Lifetime cost: storm-prone glass vs SupaLite tiled
| Roof type | Storm repairs (typical) | Re-gasketing | Likely replacement | 20-year total |
|---|---|---|---|---|
| Polycarbonate | £800 – £1,800 | n/a | Yes, ~year 12 | £7,000 – £13,000 |
| Sealed glass | £1,200 – £2,800 | £600 – £1,200 | Borderline ~year 18 | £8,000 – £14,000 |
| SupaLite slate-effect tiled | Negligible | n/a | No | Initial install only |
What our installers check during a coastal survey
Plymouth's coastal exposure means the survey isn't just about the roof above your head — it's about the prevailing wind direction, salt-air exposure on your elevation, the condition of the wall plate, and how the existing UPVC frame is fixed. We measure each one before quoting, which is why our quotes hold up after a wet winter rather than coming back with surprise costs.
Free survey across Plymouth, Devon & Cornwall
Worried about how your existing roof will hold up this winter? Book a free survey. We cover Plymouth, Plymstock, Plympton, Ivybridge, Saltash, Devon and Cornwall, and we'll tell you straight whether a repair will hold or whether replacement makes more sense.
Frequently asked questions
Why are slate-effect tiled roofs better in Plymouth's weather?
They're solid, sealed and lapped — there are no glass-to-glass joints to perish. Wind-driven rain runs straight off, and the lightweight tiles are mechanically fixed so they don't lift in storm conditions the way poorly seated glass panels can.
Can a tiled roof handle Plymouth's salt air?
Yes. The tiles are made from coated steel or composite materials engineered for coastal exposure. We've installed them right along the South Devon and Cornwall coast with no salt-related issues over a decade later.
Are slate-effect tiles heavier than my conservatory can take?
No. The SupaLite slate-effect tiles are lightweight composites — roughly half the weight of natural slate — and were specifically engineered to sit on existing UPVC or aluminium conservatory frames without structural reinforcement.

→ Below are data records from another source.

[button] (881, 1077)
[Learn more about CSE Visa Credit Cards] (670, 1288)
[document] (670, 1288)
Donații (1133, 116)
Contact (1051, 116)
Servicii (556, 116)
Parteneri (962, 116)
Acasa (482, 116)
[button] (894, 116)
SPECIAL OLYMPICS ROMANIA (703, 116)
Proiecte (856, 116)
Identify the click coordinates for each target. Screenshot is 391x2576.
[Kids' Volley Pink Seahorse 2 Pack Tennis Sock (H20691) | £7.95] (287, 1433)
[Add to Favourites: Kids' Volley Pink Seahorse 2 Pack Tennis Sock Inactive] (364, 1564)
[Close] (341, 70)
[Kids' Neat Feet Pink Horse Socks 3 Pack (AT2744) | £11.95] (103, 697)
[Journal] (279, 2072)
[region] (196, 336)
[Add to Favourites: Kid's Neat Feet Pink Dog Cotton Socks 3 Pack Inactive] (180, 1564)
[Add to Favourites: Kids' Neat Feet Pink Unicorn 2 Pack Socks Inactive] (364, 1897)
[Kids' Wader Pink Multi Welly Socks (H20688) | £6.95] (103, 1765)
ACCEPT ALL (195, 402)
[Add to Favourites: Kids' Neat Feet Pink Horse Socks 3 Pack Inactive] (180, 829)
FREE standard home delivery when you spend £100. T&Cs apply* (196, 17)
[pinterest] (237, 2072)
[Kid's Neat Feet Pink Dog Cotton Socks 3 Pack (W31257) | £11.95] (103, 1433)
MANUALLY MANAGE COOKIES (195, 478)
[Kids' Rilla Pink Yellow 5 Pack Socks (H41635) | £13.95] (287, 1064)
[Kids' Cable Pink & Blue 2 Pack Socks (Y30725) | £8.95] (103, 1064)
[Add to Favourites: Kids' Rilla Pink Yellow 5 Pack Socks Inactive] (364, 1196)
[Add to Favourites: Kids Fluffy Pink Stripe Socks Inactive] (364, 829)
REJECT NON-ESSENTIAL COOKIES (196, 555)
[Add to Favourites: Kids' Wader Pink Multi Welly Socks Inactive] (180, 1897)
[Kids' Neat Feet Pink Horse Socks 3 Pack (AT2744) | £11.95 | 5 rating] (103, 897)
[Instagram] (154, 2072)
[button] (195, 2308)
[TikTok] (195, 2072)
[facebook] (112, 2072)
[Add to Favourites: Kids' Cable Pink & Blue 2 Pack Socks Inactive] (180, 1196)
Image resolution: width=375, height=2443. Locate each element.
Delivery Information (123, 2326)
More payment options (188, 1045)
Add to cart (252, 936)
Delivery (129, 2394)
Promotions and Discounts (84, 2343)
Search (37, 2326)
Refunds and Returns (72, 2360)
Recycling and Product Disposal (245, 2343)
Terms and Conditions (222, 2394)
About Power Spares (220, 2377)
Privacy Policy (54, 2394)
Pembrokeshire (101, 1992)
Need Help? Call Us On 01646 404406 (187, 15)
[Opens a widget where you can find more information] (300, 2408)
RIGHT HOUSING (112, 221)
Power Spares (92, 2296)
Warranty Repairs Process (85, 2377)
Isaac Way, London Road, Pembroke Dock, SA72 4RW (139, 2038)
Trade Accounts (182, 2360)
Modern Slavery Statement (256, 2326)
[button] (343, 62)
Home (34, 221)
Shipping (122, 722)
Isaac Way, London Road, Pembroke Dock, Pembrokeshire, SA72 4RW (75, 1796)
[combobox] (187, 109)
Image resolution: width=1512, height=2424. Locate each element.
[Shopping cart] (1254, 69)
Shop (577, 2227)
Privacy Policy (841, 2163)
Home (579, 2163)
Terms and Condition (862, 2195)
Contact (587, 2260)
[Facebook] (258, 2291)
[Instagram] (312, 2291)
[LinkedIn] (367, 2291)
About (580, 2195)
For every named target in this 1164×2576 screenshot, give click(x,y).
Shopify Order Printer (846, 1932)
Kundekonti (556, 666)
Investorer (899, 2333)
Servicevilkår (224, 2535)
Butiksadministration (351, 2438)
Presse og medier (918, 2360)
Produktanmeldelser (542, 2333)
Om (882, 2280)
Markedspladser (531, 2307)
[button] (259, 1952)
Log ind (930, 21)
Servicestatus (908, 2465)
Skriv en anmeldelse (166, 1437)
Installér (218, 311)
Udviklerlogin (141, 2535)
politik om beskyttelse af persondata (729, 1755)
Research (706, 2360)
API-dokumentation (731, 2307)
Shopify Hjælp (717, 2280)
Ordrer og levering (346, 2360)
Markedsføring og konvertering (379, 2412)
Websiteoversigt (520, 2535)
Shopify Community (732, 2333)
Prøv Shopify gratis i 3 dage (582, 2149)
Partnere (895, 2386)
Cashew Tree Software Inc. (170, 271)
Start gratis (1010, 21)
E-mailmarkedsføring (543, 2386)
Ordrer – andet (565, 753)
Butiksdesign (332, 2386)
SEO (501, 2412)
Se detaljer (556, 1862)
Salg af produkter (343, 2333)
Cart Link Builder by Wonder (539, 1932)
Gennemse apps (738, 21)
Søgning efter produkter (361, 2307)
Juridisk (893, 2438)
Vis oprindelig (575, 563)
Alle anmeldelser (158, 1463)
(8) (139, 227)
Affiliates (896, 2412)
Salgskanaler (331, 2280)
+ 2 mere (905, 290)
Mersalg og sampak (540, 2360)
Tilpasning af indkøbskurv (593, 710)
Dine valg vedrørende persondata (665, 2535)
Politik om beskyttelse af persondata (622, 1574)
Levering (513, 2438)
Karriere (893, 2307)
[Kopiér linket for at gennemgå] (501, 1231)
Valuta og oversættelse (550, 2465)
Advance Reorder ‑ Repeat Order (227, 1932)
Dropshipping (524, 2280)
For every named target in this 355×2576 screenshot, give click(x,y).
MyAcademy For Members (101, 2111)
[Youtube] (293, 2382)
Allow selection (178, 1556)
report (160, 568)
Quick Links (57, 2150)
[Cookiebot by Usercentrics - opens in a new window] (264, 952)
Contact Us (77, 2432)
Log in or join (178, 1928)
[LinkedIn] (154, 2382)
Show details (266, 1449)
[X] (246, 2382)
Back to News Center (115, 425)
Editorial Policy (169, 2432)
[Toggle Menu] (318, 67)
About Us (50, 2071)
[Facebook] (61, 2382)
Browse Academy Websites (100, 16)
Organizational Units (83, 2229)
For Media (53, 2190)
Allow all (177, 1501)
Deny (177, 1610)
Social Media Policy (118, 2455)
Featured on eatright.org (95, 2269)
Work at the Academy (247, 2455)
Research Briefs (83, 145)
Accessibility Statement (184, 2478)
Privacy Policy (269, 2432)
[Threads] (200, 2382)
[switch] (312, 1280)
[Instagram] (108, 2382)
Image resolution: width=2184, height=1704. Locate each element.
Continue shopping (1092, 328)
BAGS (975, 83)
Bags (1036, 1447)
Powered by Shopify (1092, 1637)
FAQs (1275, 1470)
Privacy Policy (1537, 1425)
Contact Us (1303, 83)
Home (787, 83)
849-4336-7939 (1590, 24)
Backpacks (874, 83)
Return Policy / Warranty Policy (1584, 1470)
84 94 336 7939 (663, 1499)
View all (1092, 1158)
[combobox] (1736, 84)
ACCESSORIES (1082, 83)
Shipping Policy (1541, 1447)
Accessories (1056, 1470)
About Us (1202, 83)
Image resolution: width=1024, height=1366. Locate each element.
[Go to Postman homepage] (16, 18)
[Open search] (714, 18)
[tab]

Do slate roofs need maintenance?
Practically none. A clear-out of the gutters once or twice a year is the only routine care. The tiles themselves are essentially maintenance-free for the life of the roof.
How long do slate-effect tiled roofs last?
The SupaLite system is built to last 25+ years and comes with a 10-year insurance-backed guarantee. In practice, with sensible gutter maintenance, they comfortably outlast that.
Will a tiled roof make the conservatory dark?
Not if it's designed properly. Most natural light comes through the side windows. We add Velux roof windows where it makes sense, giving you controllable daylight without the heat-gain problem.